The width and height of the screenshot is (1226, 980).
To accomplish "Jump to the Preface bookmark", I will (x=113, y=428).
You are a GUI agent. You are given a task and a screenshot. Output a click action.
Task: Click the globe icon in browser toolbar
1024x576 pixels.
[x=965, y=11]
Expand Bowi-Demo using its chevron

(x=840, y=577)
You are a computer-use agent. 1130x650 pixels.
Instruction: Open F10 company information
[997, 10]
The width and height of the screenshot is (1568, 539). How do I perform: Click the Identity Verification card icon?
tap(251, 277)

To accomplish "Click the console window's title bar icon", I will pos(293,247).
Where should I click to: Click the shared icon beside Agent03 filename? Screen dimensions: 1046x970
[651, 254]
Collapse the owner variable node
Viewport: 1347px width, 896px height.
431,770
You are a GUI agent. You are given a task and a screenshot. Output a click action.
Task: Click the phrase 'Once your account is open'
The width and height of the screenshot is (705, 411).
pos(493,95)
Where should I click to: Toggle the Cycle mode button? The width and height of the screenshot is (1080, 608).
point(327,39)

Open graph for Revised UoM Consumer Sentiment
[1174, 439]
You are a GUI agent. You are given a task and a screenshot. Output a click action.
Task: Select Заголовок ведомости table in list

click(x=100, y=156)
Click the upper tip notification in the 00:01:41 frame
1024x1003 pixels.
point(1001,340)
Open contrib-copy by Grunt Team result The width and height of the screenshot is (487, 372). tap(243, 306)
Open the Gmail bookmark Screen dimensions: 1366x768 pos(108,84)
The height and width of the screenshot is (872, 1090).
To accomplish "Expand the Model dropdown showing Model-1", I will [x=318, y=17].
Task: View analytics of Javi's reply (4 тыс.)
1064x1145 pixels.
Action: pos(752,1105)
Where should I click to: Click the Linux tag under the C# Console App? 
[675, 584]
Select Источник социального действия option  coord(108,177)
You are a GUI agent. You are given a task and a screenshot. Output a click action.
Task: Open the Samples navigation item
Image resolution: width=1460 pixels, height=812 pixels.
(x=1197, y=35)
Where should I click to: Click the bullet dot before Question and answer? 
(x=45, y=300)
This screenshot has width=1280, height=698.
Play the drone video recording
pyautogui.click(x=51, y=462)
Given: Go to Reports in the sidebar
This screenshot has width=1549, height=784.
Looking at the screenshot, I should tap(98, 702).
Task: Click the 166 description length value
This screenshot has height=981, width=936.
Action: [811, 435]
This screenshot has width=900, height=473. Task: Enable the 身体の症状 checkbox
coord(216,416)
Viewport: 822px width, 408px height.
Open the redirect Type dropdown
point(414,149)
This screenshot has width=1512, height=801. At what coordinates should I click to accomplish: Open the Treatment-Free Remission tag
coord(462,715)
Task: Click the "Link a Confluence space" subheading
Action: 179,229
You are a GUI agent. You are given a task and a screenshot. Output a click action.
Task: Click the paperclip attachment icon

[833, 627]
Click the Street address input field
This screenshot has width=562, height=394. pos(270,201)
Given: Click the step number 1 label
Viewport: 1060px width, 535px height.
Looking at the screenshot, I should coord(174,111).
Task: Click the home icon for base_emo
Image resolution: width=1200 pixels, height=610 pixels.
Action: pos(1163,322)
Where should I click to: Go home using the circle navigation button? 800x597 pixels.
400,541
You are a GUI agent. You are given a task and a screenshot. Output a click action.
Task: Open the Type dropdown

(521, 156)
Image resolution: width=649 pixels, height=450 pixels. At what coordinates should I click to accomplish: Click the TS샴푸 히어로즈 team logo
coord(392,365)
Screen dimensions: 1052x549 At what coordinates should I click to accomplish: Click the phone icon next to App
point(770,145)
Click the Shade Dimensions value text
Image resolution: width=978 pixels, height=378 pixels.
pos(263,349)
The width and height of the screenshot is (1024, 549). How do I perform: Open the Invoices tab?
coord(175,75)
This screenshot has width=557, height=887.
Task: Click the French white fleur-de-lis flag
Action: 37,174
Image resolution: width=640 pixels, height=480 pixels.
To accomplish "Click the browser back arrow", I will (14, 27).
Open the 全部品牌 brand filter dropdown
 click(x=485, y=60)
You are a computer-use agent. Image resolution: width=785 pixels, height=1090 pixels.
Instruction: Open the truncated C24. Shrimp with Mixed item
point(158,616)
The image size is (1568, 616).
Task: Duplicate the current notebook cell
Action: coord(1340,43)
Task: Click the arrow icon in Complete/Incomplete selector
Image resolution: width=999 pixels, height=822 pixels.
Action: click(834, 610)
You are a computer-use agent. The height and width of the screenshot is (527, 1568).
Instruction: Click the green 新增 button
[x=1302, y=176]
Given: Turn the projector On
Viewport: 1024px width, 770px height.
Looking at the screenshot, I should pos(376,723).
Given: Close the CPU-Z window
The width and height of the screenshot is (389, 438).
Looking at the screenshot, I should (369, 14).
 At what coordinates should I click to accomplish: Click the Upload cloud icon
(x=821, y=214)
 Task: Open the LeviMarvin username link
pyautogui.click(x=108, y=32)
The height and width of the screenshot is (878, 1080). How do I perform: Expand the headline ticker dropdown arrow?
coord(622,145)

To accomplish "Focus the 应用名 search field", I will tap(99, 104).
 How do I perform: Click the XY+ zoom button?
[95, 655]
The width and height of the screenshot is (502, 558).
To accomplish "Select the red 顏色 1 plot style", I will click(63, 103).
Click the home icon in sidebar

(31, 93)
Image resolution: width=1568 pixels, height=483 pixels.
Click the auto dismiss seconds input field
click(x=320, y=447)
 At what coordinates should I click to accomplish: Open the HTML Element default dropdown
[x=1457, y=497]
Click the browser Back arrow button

■ **WHAT IS EXPECTED**
In your answer, include only the lines above starting at the line that holds "Image resolution: width=1200" and ending at the line that holds "You are a computer-use agent. The", copied exactly.

■ **WRITTEN SOLUTION**
Image resolution: width=1200 pixels, height=610 pixels.
Action: pos(1163,322)
Where should I click to: Go home using the circle navigation button? 800x597 pixels.
400,541
You are a GUI agent. You are given a task and a screenshot. Output a click action.
Task: Open the Type dropdown

(521, 156)
Image resolution: width=649 pixels, height=450 pixels. At what coordinates should I click to accomplish: Click the TS샴푸 히어로즈 team logo
coord(392,365)
Screen dimensions: 1052x549 At what coordinates should I click to accomplish: Click the phone icon next to App
point(770,145)
Click the Shade Dimensions value text
Image resolution: width=978 pixels, height=378 pixels.
pos(263,349)
The width and height of the screenshot is (1024, 549). How do I perform: Open the Invoices tab?
coord(175,75)
This screenshot has width=557, height=887.
Task: Click the French white fleur-de-lis flag
Action: 37,174
Image resolution: width=640 pixels, height=480 pixels.
To accomplish "Click the browser back arrow", I will (14, 27).
Open the 全部品牌 brand filter dropdown
 click(x=485, y=60)
You are a computer-use agent. Image resolution: width=785 pixels, height=1090 pixels.
Instruction: Open the truncated C24. Shrimp with Mixed item
point(158,616)
The image size is (1568, 616).
Task: Duplicate the current notebook cell
Action: coord(1340,43)
Task: Click the arrow icon in Complete/Incomplete selector
Image resolution: width=999 pixels, height=822 pixels.
Action: click(834, 610)
You are a computer-use agent. The height and width of the screenshot is (527, 1568).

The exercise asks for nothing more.